My First Sip
I came across an article this morning about parents who allow their child a sip of wine at dinner will put the child at risk for alcoholism. As I read the article, I was hoping to find information pertaining to what went on between that first sip to becoming an alcoholic. I was looking to find the part about what types of environment the study group participants were born into, the types of “teachers” they encountered along the way from first sip to alcoholism. When did they learn how much is too much?
I didn’t find any of that information which would seem to be rather critical data. In my mind, it is a bit of a leap to assume just because one has a sip of wine at a young age (point “A”) will lead to becoming an alcoholic (point “B”).
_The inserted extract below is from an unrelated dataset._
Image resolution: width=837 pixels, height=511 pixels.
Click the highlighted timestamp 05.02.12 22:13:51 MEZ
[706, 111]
In my experience and via the experience of those who have chosen to share with me; point “A” is not the sole reason for getting to point “B.”
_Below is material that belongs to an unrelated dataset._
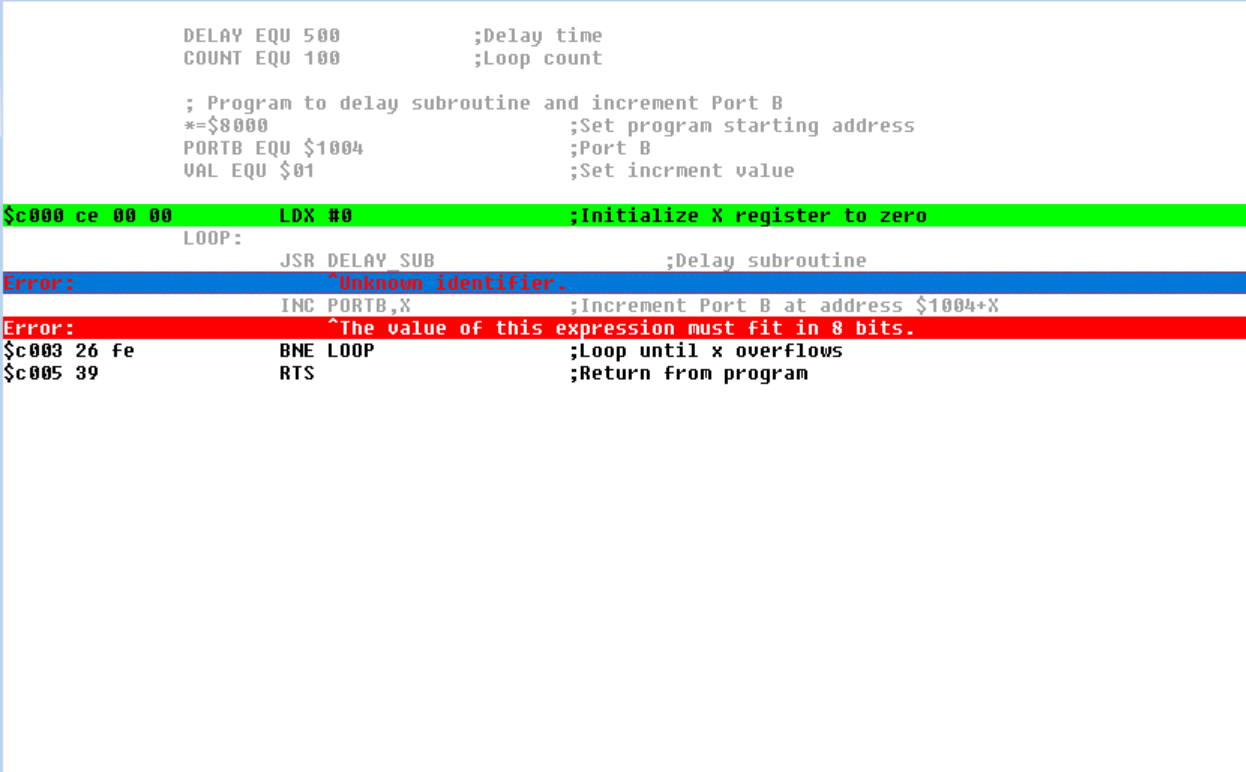Select the INC PORTB,X instruction line
Image resolution: width=1246 pixels, height=772 pixels.
[340, 305]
I don’t know the exact age I was when I had my first sip of wine, but I do know I had my first glass of wine at the age of 12. There is a picture of me at the family Thanksgiving dinner table holding a glass of sparkling wine in a Waterford crystal glass. I vividly remember how grown up I felt because I had come to learn drinking was only something adults could engage in. When I was given that Thanksgiving glass of wine I felt as if I had been given the approval to be, in that moment, an adult. What I didn’t understand was, being an adult comes with a great deal of responsibility for one’s actions and behaviors.
No one continued filling my glass that night. I don’t remember wanting to drink more after that. I don’t remember believing if I had a glass on Thanksgiving it would mean I’d have a drink every day.
I learned about drinking by watching those around me. I grew up in a household where drinking was a common occurrence but not considered something one “had” to do. At no time did anyone teach me how to shift from having a desire to drink to needing to drink which is, sadly, the life of an alcoholic. All on my own I got to a point where I stopped being in control of my drinking and the drinking began to control me.
No, I definitely didn’t learn that at home. I didn’t learn that from the friends I hung around with. I learned that all on my own. I allowed the enjoyment of feeling “tipsy” to entice me toward ultimately wanting to become numb in order to negate the realities of life.
I feel the article I read this morning had a singular distinct message; parents are irresponsible if they allow their child a sip of alcohol in their own home, under their watch. In my book, that is not the irresponsible part. The irresponsibility comes if they are not teaching their child to respect alcohol and provide them a better, healthier understanding of what the limitations are about drinking.
I look to our European friends and family. Children in many other countries have wine with meals and do not become alcoholics. The environment and the lessons learned by adult behavior is how children come understand alcohol; that it is not solely for use in “taking the edge off” or to feel better by feeling less.
I had to work very hard to understand the root causes for my addiction to alcohol. What I found was there is no benefit to placing blame on the choices made by someone else. No, that responsibility rests entirely on what was going on with me and the choices I made along the way.
The article I read this morning seems to want to place blame. I suggest we stop blaming and start acknowledging alcoholism for what it is and how to treat the person who suffers with it.